Section 8 of the Police Act, Cap. 167 states that “the Commissioner of Police shall have command and superintendence of the Force, and shall be responsible to the Governor-General for the efficient administration and governance of the Force and for the proper expenditure of all public moneys appropriated for the service thereof”.
Section 9 of the Police Act goes on to provide that “the Deputy Commissioner of Police shall act as assistant to the Commissioner in the performance of his duties in respect of the Force and may, during the absence or incapacity of the Commissioner or when so authorised by him, do or suffer any act or thing which may by law be done by the Commissioner”.
As to other senior members of the force, section 10 adds that “Subject to this Act and to the regulations, the duties of every Assistant Commissioner and Superintendent of the Force shall be such as may from time to time be determined by the Commissioner”.
In law we first look at the natural and ordinary meaning of the words used and only if that is unclear do we proceed to use other methods of interpretation. Now even without resorting to any of the rules of legal or statutory interpretation, if one applies basic comprehension skills to the sections cited above, then it means that the commissioner is large and in charge and the deputy merely helps him and only takes control when ordered to do so by the commissioner himself or upon the commissioner’s absence from office.
Nowhere is this chain more evident than in Regulations 5 and 6 of the Police (Discipline) Regulations. The first line of complaint is the officer-in-charge of the station, division or department “who shall then report the matter to the Deputy Commissioner for the information of the Commissioner”. The commissioner (not any of his subordinates) is then called upon to act.
The Police Service Commission is a body established by section 91 of the Constitution. Section 96 makes it clear however that the “power to make appointments to offices of the Police Force and to remove and to exercise disciplinary control over persons holding or acting in such offices, is hereby vested in the Governor-General, acting in accordance with the advice of the Police Service Commission”.
I attended a public educational institution where the first school rule was that “a breach of commonsense is a breach of the school rules”. It was a catchall for any omission or act of idiocy that was not specifically addressed by the other rules.
I do not know any of the members of the Police Service Commission and frankly it’s not necessary information, but I do know that to ask a subordinate officer for his recommendations when the person with the ultimate authority has already done his duty, is not only discourteous but petty.
Whatever the reasons for the breach, the point is that the commissioner has already been lawfully appointed to his post by the Governor General and the provisions of sections 8 and 9 apply to everyone including the commission.
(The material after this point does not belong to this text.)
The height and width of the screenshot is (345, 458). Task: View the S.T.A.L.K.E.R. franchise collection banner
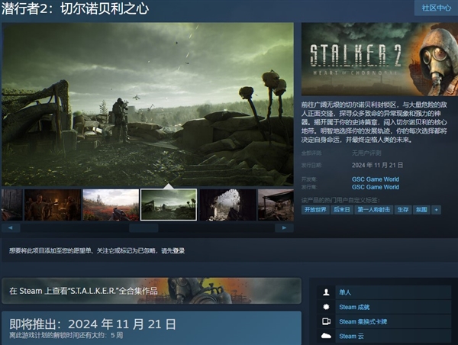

The fact that the commission is a constitutionally appointed body simply gives them security of tenure, it does not and cannot give them leave to do whatever they want, however they want and in breach of statute and established rules of practice and procedure.
Constant litigation over nonsense brings the force into disrepute and lowers it in the estimation of the members of the public. When disrespect for the force becomes rampant the society will become lawless. Lest we fall within the ranks of the banana republics, someone might wish to ask the Governor General to have a not-so-quiet word with all concerned.